Gateway Church of Dallas opened up a worship facility within the prison so that inmates have the opportunity to worship.
“In Coffield Unit, which houses 4,200 criminal offenders, there are men so dangerous and violent, they spend 23 hours a day confined to their cells,” stated Niles Holsinger, the pastor of the Gateway Coffield Prison campus. “These guys cannot be around other people. They cannot be around friends, they cannot be around family.”
The five inmates that decided to get baptized are apart of rival gangs. Holsinger discussed the bravery of the men in making the decision to follow Christ and be baptized.
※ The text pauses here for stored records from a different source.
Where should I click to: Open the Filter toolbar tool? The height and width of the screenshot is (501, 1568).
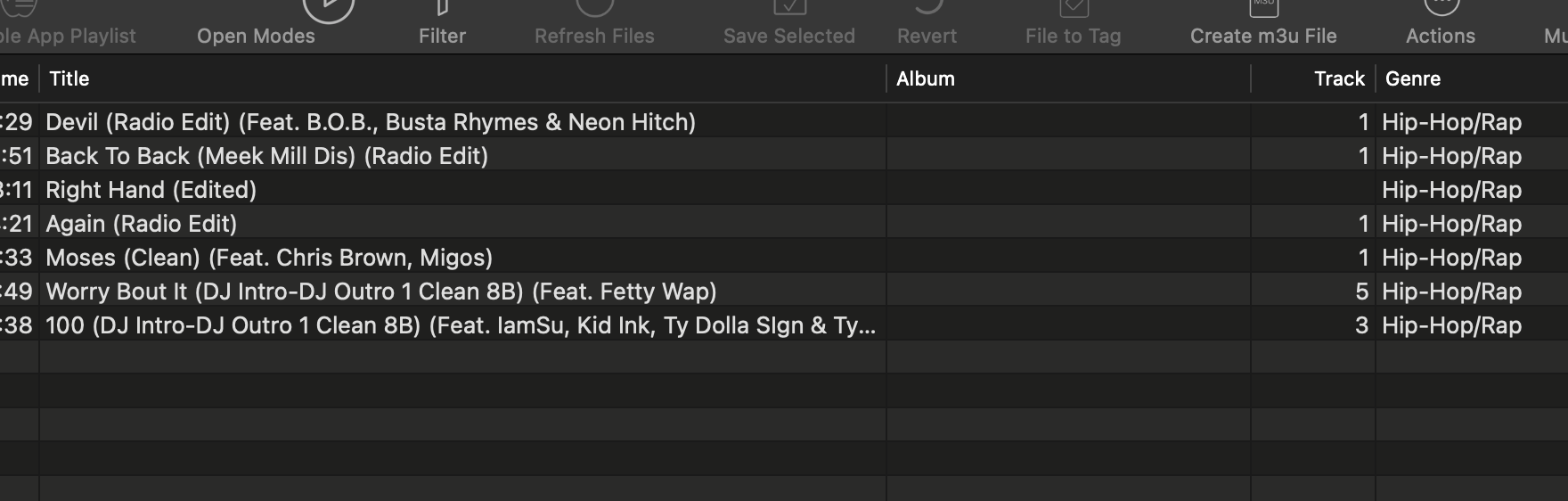(x=442, y=9)
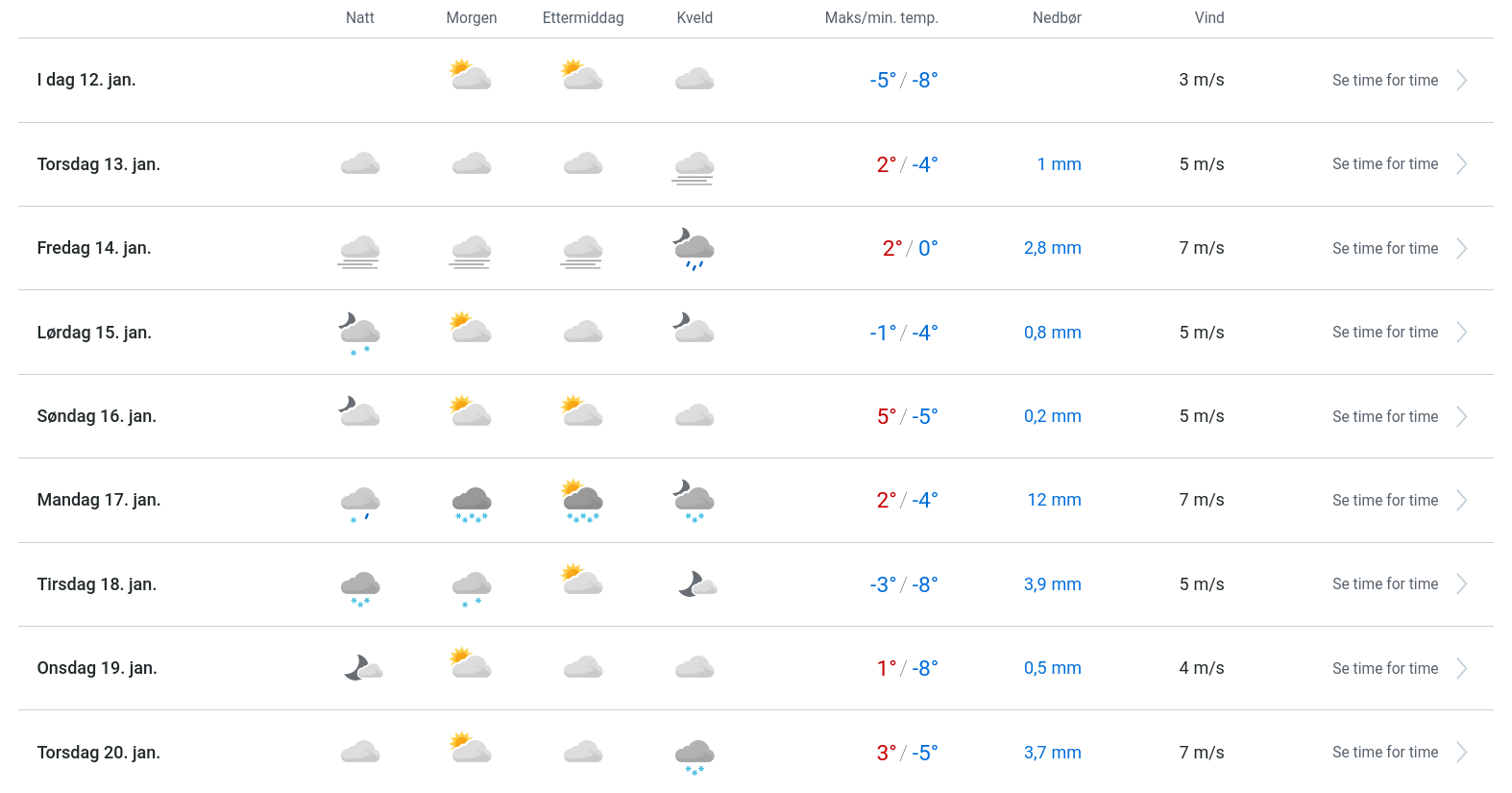Expand chevron for Torsdag 20. jan.
The width and height of the screenshot is (1512, 793).
coord(1461,753)
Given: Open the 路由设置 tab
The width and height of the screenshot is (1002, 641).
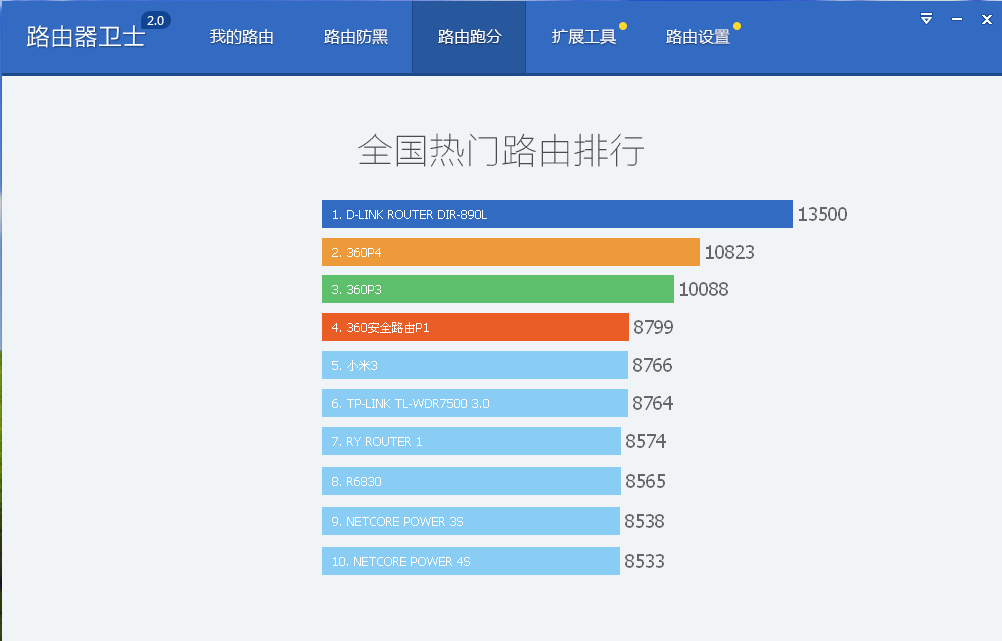Looking at the screenshot, I should point(700,36).
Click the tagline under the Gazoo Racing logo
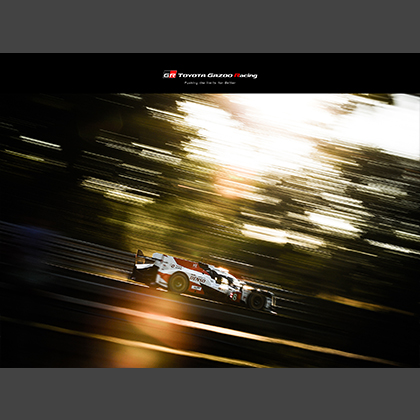 210,83
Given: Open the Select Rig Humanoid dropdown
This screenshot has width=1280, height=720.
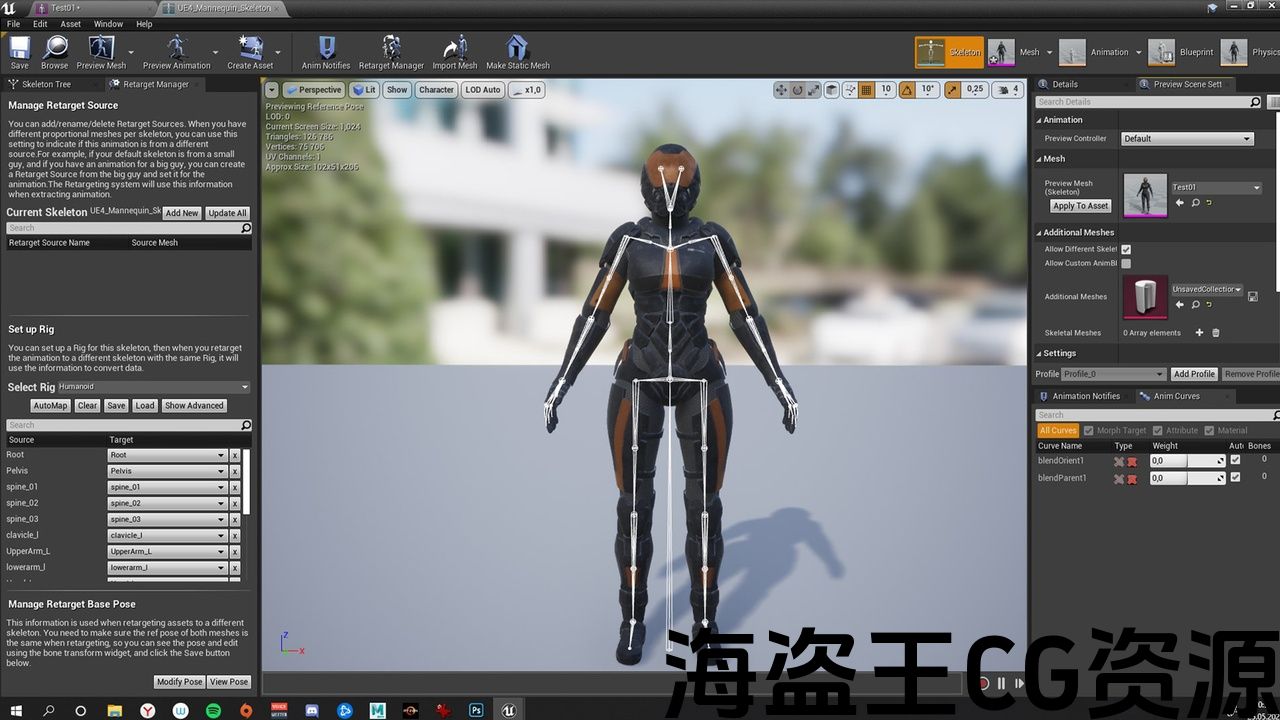Looking at the screenshot, I should (x=154, y=387).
“They knew that this decision meant, to some of them, certain death. They walked out past men who, when they were walking back, soaking wet, dripping with water because the decision, were going to mark them for death.”
Because the men were considered dangerous, extra security measures were taken when members of Gateway Church baptized the inmates.
“Five men were escorted into the gymnasium, each one shackled hand and foot and around the waist, and escorted by a guard that would not remove their hands from their arm until they were placed, picked up and put shackled in the water baptism tank” explained Holsinger.
Although these five men are apart of two different gangs, they all made the decision to serve the same God.
The inmates “professed the same Lord and were baptized in the same water and they walked out together in a line,” said Holsinger. “Guards not holding onto their arms anymore because God had done something in their life.”